WRITTEN PROBLEM
Reproduce the stream-threshold tutorial text word for word, keeping every line and symbol.

SUPPLIED TEXT
================
Because stream-referenced weighting schemes (iEucS, iFLS, HAiFLS) compute distances to the nearest stream cell, the threshold directly controls where streams are, and therefore how distance weights are assigned across the catchment. This section examines a range of thresholds and tracks how the choice propagates through hydroweight() and into the attribute values returned by hydroweight_attributes() — for both a numeric layer (NDVI) and a categorical layer (LULC).

Workflow:

  1. Define a range of thresholds to examine
  2. For each threshold:
    1. Re-extract the stream raster with wbt_extract_streams()
    2. Run hydroweight() using that stream raster as target_S
    3. Run hydroweight_attributes() for the numeric loi (NDVI)
    4. Run hydroweight_attributes() for the categorical loi (LULC)
  3. Bind results into tidy long-format data frames (one per loi type)
  4. Plot: x = threshold, y = distwtd_mean, faceted by weighting scheme (NDVI)
  5. Plot: x = threshold, y = distwtd_prop, faceted by scheme × LULC class

Prerequisites: This section assumes all objects from Sections 3–4 of the tutorial are already in your environment: hydroweight_dir, tg_O, tg_O_catchment, ndvi, lulc, levels_map, and myinv.


7.1 Define the thresholds

# Threshold values (cells) to test — cover two orders of magnitude to
# see meaningful changes in network density; adjust to your DEM's drainage
# area range if needed
thresholds <- c(100, 250, 500, 1000, 2000, 5000, 10000)
================
DATA PROVIDED

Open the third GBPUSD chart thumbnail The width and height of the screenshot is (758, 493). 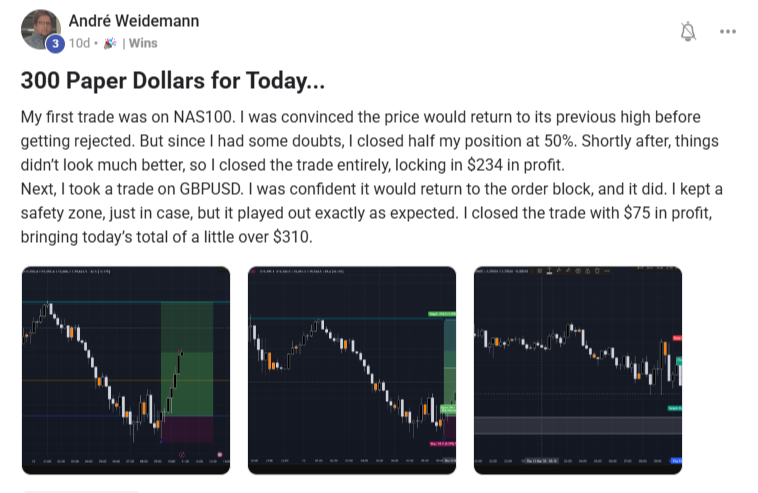pos(577,370)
================
FULL SOLUTION
Because stream-referenced weighting schemes (iEucS, iFLS, HAiFLS) compute distances to the nearest stream cell, the threshold directly controls where streams are, and therefore how distance weights are assigned across the catchment. This section examines a range of thresholds and tracks how the choice propagates through hydroweight() and into the attribute values returned by hydroweight_attributes() — for both a numeric layer (NDVI) and a categorical layer (LULC).

Workflow:

  1. Define a range of thresholds to examine
  2. For each threshold:
    1. Re-extract the stream raster with wbt_extract_streams()
    2. Run hydroweight() using that stream raster as target_S
    3. Run hydroweight_attributes() for the numeric loi (NDVI)
    4. Run hydroweight_attributes() for the categorical loi (LULC)
  3. Bind results into tidy long-format data frames (one per loi type)
  4. Plot: x = threshold, y = distwtd_mean, faceted by weighting scheme (NDVI)
  5. Plot: x = threshold, y = distwtd_prop, faceted by scheme × LULC class

Prerequisites: This section assumes all objects from Sections 3–4 of the tutorial are already in your environment: hydroweight_dir, tg_O, tg_O_catchment, ndvi, lulc, levels_map, and myinv.


7.1 Define the thresholds

# Threshold values (cells) to test — cover two orders of magnitude to
# see meaningful changes in network density; adjust to your DEM's drainage
# area range if needed
thresholds <- c(100, 250, 500, 1000, 2000, 5000, 10000)